═══ DATA SHOWN ═══

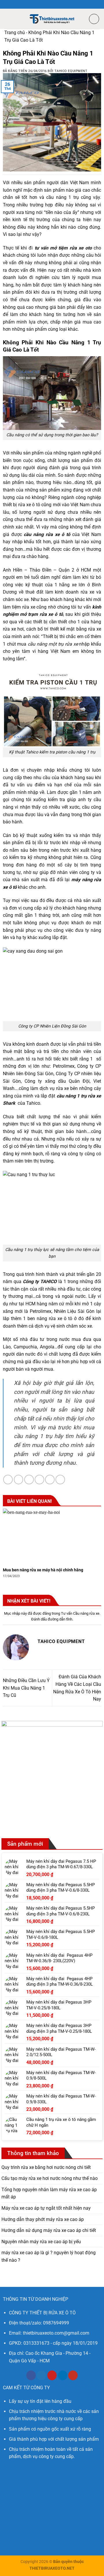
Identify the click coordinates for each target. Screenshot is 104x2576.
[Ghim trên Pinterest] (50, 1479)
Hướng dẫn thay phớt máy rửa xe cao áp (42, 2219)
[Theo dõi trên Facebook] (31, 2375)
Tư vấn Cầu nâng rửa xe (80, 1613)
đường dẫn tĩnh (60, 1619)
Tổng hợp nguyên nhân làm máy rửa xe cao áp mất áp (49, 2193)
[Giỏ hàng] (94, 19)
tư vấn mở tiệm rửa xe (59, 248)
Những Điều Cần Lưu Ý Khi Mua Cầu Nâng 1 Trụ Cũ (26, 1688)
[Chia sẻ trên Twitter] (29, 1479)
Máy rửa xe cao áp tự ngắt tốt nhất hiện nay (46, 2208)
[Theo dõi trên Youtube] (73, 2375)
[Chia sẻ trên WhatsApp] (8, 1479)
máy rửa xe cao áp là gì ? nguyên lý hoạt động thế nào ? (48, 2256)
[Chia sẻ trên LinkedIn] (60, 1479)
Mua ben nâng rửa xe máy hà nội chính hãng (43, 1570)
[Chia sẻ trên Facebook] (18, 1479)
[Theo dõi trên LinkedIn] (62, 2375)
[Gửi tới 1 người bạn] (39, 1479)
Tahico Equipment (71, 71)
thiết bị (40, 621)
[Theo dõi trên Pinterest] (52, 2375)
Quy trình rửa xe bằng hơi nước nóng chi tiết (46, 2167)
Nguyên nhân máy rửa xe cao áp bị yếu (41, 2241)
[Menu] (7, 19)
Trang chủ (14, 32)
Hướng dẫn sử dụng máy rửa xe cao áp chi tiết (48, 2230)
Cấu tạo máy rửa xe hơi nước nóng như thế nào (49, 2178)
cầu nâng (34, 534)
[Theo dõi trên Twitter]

═══

▸ **WHAT TO WORK ON**: In the data above, copy every line where the string "nước" appears.

▸ **EXERCISE RESULT**:
Quy trình rửa xe bằng hơi nước nóng chi tiết (46, 2167)
Cấu tạo máy rửa xe hơi nước nóng như thế nào (49, 2178)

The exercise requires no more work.